• SHORT PROBLEM:
Copy out the rows verbatim, from the line containing "Given: Click the Repeat password field" through the line containing "click(x=217, y=138)", and include nothing else.

start RECORDED INFORMATION

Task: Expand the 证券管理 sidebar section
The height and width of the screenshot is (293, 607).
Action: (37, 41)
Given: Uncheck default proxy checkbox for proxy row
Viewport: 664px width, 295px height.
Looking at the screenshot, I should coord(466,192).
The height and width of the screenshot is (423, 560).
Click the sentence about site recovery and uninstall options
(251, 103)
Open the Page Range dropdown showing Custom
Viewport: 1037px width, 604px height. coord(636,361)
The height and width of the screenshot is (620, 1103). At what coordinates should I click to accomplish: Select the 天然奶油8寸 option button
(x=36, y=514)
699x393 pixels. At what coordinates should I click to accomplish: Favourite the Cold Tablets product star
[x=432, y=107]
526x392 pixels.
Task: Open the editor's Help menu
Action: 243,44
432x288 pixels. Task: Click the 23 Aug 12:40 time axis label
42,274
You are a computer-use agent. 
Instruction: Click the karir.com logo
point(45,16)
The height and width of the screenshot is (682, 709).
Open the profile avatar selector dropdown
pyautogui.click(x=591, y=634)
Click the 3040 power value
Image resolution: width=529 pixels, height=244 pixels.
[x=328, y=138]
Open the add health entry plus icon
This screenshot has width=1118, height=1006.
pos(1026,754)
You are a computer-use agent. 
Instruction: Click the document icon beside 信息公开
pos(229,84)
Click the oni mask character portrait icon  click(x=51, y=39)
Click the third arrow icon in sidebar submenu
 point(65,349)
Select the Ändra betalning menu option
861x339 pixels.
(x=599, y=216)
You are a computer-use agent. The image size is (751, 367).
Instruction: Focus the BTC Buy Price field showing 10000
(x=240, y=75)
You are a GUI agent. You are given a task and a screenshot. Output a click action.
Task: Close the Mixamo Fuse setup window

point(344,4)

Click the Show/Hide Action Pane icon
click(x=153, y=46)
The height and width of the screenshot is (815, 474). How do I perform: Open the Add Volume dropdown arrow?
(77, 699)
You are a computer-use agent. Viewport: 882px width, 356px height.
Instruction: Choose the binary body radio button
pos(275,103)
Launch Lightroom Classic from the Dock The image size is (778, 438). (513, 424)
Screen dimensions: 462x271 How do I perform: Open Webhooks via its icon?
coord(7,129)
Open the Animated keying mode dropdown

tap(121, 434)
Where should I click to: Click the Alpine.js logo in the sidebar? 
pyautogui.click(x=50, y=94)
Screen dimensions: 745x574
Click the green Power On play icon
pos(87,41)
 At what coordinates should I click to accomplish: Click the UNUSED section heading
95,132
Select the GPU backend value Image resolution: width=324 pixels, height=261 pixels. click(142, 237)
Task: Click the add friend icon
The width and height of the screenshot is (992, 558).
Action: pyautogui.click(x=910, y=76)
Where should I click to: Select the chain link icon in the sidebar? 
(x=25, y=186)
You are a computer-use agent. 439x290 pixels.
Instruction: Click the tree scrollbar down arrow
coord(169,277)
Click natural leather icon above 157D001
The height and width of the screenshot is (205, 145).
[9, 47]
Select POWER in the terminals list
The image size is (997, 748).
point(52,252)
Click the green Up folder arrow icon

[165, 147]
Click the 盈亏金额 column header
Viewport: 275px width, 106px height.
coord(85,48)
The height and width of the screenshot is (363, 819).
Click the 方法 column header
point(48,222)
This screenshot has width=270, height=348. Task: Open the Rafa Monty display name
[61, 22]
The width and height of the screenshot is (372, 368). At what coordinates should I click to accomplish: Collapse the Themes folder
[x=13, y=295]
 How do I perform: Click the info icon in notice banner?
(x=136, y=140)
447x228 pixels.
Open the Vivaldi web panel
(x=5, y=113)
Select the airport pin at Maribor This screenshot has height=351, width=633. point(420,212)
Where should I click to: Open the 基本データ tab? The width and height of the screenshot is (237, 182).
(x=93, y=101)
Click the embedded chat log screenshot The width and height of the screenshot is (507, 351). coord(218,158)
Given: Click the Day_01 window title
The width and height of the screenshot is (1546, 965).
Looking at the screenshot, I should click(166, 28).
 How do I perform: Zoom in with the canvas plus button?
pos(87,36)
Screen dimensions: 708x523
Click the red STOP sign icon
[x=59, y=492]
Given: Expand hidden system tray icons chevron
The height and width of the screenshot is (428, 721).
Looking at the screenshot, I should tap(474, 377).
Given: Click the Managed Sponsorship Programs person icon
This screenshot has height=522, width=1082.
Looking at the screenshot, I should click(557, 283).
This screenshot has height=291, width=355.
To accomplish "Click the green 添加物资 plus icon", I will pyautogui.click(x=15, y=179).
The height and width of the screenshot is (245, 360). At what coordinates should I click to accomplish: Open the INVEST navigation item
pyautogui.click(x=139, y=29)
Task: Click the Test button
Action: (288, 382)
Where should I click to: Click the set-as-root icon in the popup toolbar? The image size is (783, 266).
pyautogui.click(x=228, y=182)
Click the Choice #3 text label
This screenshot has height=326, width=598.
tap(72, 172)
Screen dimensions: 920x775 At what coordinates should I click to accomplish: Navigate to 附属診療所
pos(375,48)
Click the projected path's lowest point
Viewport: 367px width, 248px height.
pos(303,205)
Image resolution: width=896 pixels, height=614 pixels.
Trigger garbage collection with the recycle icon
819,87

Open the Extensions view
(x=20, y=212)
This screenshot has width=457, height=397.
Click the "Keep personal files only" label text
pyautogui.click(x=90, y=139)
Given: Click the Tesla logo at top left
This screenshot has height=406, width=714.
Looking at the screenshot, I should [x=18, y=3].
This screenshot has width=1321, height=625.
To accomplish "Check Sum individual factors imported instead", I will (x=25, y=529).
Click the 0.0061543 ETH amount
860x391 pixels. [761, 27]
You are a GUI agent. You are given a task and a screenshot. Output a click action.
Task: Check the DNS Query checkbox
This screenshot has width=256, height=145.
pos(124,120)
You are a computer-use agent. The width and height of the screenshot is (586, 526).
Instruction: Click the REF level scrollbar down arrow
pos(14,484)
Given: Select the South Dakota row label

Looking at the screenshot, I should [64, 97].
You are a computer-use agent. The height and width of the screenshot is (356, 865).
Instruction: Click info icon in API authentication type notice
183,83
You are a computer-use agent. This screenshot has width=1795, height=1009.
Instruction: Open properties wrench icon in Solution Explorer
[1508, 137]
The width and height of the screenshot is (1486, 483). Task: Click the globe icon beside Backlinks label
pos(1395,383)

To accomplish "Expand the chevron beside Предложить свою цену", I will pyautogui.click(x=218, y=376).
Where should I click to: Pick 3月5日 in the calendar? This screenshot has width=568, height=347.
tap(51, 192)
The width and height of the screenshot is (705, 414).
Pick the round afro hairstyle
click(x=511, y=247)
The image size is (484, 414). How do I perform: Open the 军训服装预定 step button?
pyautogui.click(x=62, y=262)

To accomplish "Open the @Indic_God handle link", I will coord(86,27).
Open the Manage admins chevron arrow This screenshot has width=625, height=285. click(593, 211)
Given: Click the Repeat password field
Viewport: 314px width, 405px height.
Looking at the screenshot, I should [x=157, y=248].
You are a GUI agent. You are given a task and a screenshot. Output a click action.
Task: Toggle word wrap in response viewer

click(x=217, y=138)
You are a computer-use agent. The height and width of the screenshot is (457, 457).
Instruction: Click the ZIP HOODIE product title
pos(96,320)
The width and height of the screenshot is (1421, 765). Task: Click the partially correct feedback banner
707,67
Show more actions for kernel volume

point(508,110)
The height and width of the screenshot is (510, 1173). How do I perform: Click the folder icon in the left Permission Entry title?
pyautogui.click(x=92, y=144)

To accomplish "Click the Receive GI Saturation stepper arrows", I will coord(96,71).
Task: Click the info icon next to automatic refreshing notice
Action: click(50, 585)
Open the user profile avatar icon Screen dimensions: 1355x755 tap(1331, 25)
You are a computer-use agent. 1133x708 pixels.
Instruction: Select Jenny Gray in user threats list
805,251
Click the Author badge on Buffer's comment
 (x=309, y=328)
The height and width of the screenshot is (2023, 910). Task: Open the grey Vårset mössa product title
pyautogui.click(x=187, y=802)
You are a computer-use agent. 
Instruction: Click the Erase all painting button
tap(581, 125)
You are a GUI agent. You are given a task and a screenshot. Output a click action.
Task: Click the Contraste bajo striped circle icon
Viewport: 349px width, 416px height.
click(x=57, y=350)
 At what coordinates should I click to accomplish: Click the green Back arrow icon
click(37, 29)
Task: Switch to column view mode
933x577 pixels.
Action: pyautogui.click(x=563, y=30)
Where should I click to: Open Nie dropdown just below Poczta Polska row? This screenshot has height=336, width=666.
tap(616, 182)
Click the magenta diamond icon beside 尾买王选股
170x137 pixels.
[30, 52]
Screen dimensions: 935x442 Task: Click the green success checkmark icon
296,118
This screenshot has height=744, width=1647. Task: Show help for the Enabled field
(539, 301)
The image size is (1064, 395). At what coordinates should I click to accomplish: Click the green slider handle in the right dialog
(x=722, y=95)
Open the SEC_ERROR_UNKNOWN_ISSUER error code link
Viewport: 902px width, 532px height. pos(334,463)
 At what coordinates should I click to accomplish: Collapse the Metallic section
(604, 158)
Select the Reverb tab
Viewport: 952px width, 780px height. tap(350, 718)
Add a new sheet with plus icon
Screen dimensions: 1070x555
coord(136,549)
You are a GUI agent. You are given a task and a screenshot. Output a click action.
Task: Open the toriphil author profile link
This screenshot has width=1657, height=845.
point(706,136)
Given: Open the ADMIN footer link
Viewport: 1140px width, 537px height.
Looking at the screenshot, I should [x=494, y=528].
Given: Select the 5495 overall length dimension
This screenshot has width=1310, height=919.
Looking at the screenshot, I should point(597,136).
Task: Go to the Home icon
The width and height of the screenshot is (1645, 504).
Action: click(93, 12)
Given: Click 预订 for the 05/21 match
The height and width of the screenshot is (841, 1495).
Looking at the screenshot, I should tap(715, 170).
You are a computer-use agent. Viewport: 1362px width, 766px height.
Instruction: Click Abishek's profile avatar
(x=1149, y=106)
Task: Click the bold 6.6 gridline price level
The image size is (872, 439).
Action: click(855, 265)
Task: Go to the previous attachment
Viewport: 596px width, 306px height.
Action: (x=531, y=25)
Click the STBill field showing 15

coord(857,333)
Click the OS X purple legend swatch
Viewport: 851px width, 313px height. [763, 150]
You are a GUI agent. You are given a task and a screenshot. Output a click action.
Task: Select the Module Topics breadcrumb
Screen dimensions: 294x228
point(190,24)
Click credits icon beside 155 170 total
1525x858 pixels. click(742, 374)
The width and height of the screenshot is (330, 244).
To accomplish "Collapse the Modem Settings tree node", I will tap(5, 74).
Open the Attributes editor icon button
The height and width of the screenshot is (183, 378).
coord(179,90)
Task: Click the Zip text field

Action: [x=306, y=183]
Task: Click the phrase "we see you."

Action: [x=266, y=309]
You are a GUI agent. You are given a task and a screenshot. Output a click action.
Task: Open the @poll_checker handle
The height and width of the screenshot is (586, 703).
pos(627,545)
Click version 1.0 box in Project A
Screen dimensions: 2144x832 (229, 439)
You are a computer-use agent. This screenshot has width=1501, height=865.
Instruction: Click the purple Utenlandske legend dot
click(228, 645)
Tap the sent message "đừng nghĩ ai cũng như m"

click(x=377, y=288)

end RECORDED INFORMATION

• PROBLEM SOLUTION:
Given: Click the Repeat password field
Viewport: 314px width, 405px height.
Looking at the screenshot, I should [x=157, y=248].
You are a GUI agent. You are given a task and a screenshot. Output a click action.
Task: Toggle word wrap in response viewer

click(x=217, y=138)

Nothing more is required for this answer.